To do
A: From the passage on NASCAR crash deaths, copy word for word the section that begins with the words containing "To have to talk" and ends with "of the danger.".
B: Extend the passage on NASCAR crash deaths by writing what comes after its final sentence.

I'd already written waaaaay too many by the night of Feb. 18, 2001, when, on emotional autopilot, with no notes, only stream of consciousness, I wrote out remembrance of Dale Earnhardt.
But that time, in the weeks and months that followed, there was more to say than just how sad the loss of Earnhardt was. Something could be done.
Earnhardt was the fourth fatality in a nine-month period in NASCAR's top three series, all of the same injury -- basilar skull fracture -- and all with the same cause -- violent whipping of the head in crashes.
Adam Petty had been the first of that group to die, at age 19, on the Friday before Mother's Day, 2000. He alone made too many obits for me.
To have to talk with his parents, Kyle and Pattie, and his grandfather, Richard, and to see Bobby and Judy Allison -- their own family devastated by death and injury -- try to help console the Pettys just to report all that was unbearable.
Then came Kenny Irwin Jr. that summer, and Tony Roper that fall. And so, after Earnhardt died, I went from advocate of, to crusader for, the HANS device, soft walls, stronger seats and cars with energy-dissipating materials built in.
I'd had enough of the reality of the sport so romanticized over the years because of the danger.
I had done the overnight death watches at Daytona, beginning with an unknown driver, a nice guy named Don Williams from the north Florida dirt tracks. Williams would lie in a coma for more than a decade, 1979-1989.
I had watched two little girls grow up on welfare, to become lovely, highly educated young women, while their father, Rick Baldwin of Corpus Christi, Texas, broke Williams' record for lying comatose, 1986-1997, from a NASCAR crash.
Most of all, to this day, I am haunted by the death of a kid I never knew, named Ricky Knotts, who was just 20 when he was killed in a qualifying race at Daytona in 1980. He came out of nowhere, Paw Paw, Mich., to race, seeking to become somebody, and he died unknown and is still hardly remembered. That's what is still so sad.
I'd already written waaaaay too many [obits] by the night of Feb. 18, 2001, when, on emotional autopilot, with no notes, only stream of consciousness, I wrote out remembrance of Dale Earnhardt. But that time, in the weeks and months that followed, there was more to say than just how sad the loss of Earnhardt was. Something could be done.
I had traveled to Europe to report on the aftermath of the death of the Formula One maestro Ayrton Senna. And I had heard Michael Schumacher's voice break, and seen his eyes well, as he spoke of it at the next race, in Monaco.

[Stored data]
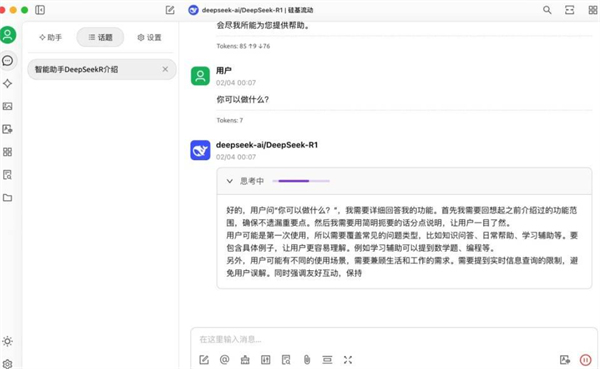
Task: Open the image painting sidebar icon
Action: coord(7,106)
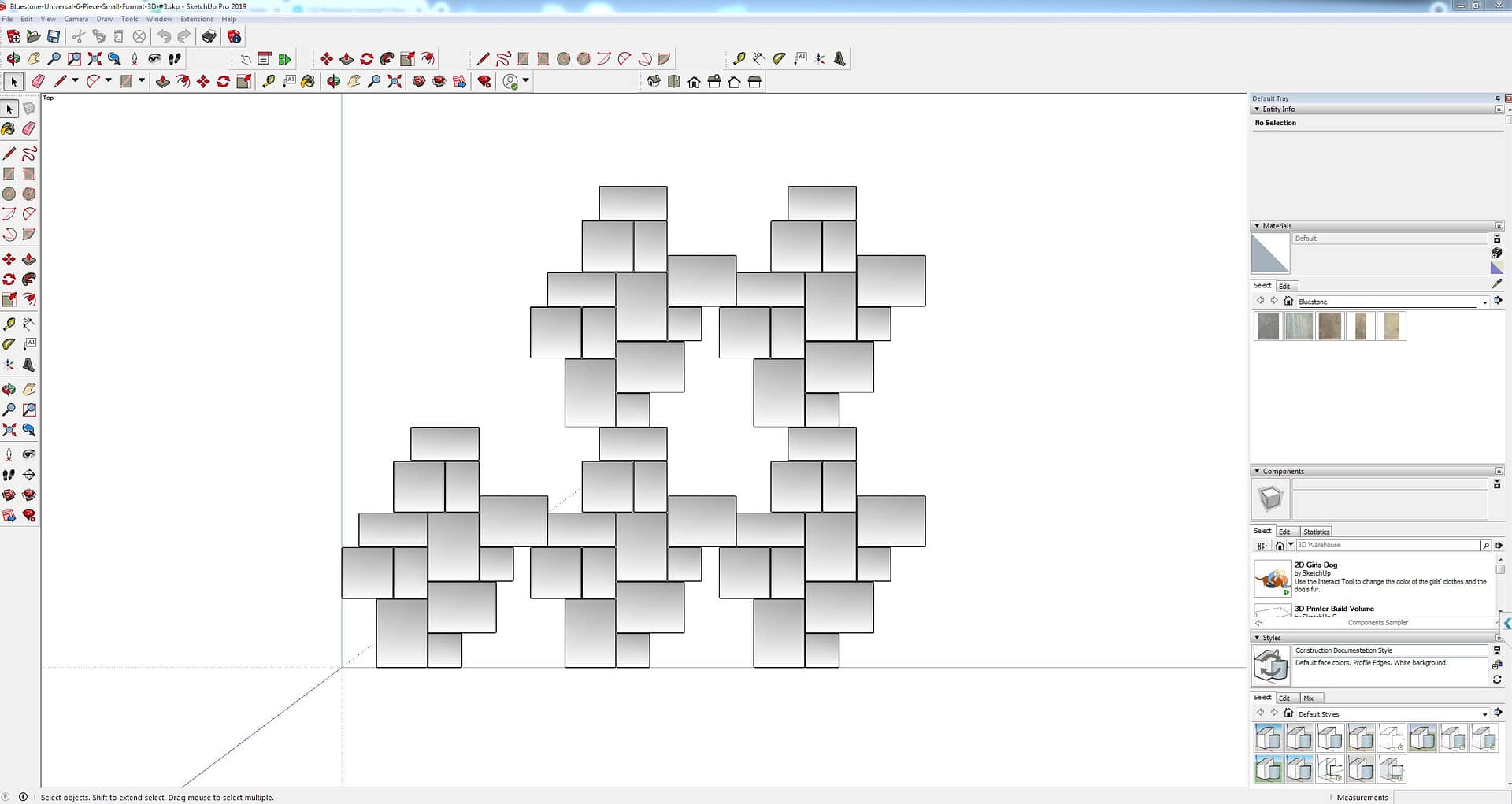Select the Eraser tool in left toolbar
This screenshot has width=1512, height=804.
coord(29,129)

Answers
A:
To have to talk with his parents, Kyle and Pattie, and his grandfather, Richard, and to see Bobby and Judy Allison -- their own family devastated by death and injury -- try to help console the Pettys just to report all that was unbearable.
Then came Kenny Irwin Jr. that summer, and Tony Roper that fall. And so, after Earnhardt died, I went from advocate of, to crusader for, the HANS device, soft walls, stronger seats and cars with energy-dissipating materials built in.
I'd had enough of the reality of the sport so romanticized over the years because of the danger.

B:
I won't list every obit written here. These are just some of the low points.
Just as the death of the biggest name and the top talent, Senna, had initiated a safety revolution in F1, so the death of Earnhardt, NASCAR's biggest star ever, got NASCAR moving toward good science like never before.
The HANS was mandated, the soft walls were developed as the SAFER barrier, seats went from flimsy aluminum to cocoon-like carbon-fiber survival cells and the Car of Tomorrow was developed, with its energy-dissipating foam in the roll cages, the driver moved more toward the center of the car, the reconfiguration of the cages for better resistance to side impact.
Some owners and engineers argue the same safety standards could have been reached with modifications to the old car. Maybe. Maybe not.
Just as F1 hasn't had a death since Senna in 1994, NASCAR hasn't had a fatality in any of its national series since Earnhardt. A lot of that has been due to the HANS and the seats and the soft wall.
But with the COT, the nature of "driving hurt" has changed radically. Now it's Jimmie Johnson with a finger he cut with a pocket knife while trying to alter his uniform. Or Greg Biffle with sore ribs suffered in a boating accident. Or Martin Truex Jr. passing a kidney stone just in time to race.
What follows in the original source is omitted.